## Chapter 24, Advanced Analytics and Machine Learning
**Mya's Remark:** You can add comments in a Spark notebook. For this add the same line at the top you see in this cell when you double click on it as your cell first line.
Usual markdown formatting can be used as well.

Here we are presented with basic steps for Machine Learning.
More detailed examples follow in next chapters.

In [2]:
from pyspark.ml.linalg import Vectors
denseVec = Vectors.dense(1.0, 2.0, 3.0)
size = 3
idx = [1, 2] # locations of non-zero elements in vector
values = [2.0, 3.0]
sparseVec = Vectors.sparse(size, idx, values)
print(sparseVec)

So a vector `sparseVec` in the previous cell has 3 entries, and at indices 1 and 2 it has float values 2 and 3, correspondingly: (2.0, 3.0, 0). Any other is 0. It is not very sparse, but I guess it works as example.


#### 1st ML Example

I added here a line to calculate data frame number of rows.

In [4]:
df = spark.read.json("/FileStore/tables/part_r_00000_f5c243b9_a015_4a3b_a4a8_eca00f80f04c-a8b89.json")
print(df.count()) # this is my line
df.orderBy("value2").show()


**Mya's Remarks:** The cell below which defines `supervised` object was missing in the corresponding github script and I added it from the book. Here authors use imitation of R formula object.
https://faculty.chicagobooth.edu/richard.hahn/teaching/formulanotation.pdf

I would like to remind that in R when we fit a linear regression every categorical variable is binarized. It is done in the following way: for each such variable a set of distinct values is extracted. Afterwards for every distinct value so called "dummy" variable is constructed. It has 1s for records where the value appears and 0s otherwise. 

By their code authors mean the following formula:
$$
\text{lab}= \text{color}\cdot x_1 + \text{value1}\cdot x_2 + \text{value2}\cdot x_3 + \text{color}\cdot \text{value1}\cdot x_4 + 
\text{color}\cdot \text{value2}\cdot x_5
$$
The first 3 summands come from a period in the formula. The period means "all columns but the one to the left of ~ are included".

It is possible in pyspark to provide an outcome ("lab" in this case) and features by usual Python means, without R formula: with a vector for the outcome and an array for other variables. In this case we are on our own with binarizing categorical variables and adding variable interactions.

» **RECORD SET**
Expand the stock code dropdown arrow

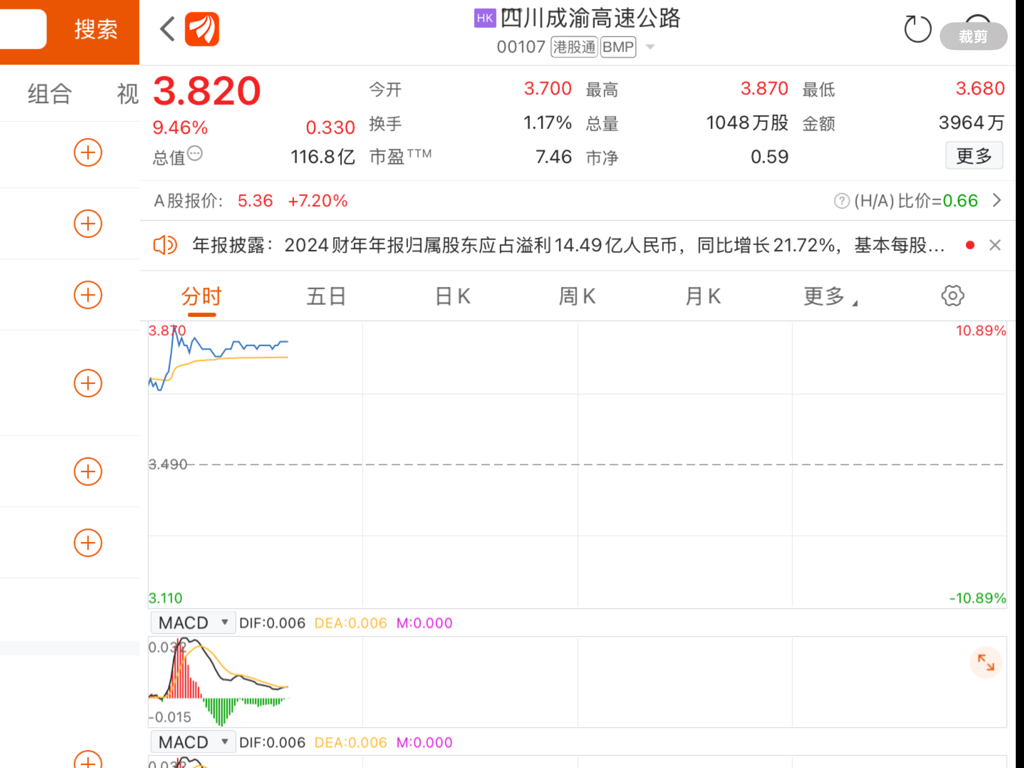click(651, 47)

---

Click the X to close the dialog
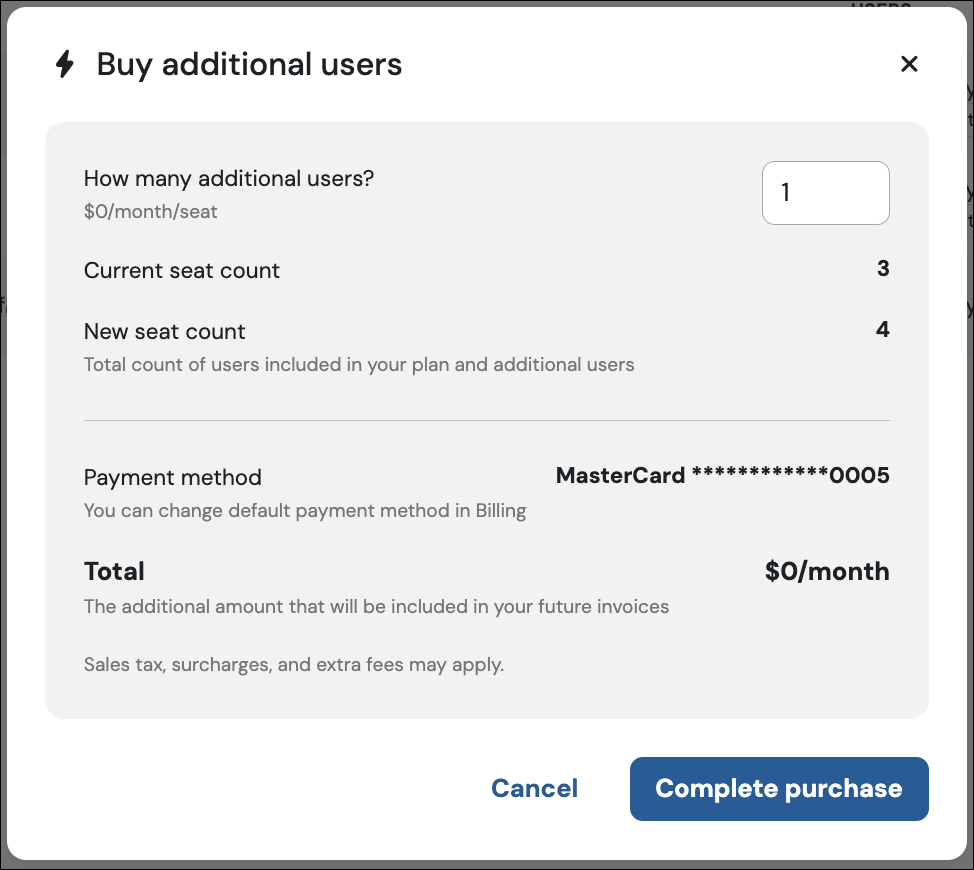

» **PROMPT**
Give the Spark notebook chapter again from "I added here" up to and including "R formula object.", but swap "authors" for "writers".

» **FINAL RESULT**
I added here a line to calculate data frame number of rows.

In [4]:
df = spark.read.json("/FileStore/tables/part_r_00000_f5c243b9_a015_4a3b_a4a8_eca00f80f04c-a8b89.json")
print(df.count()) # this is my line
df.orderBy("value2").show()


**Mya's Remarks:** The cell below which defines `supervised` object was missing in the corresponding github script and I added it from the book. Here writers use imitation of R formula object.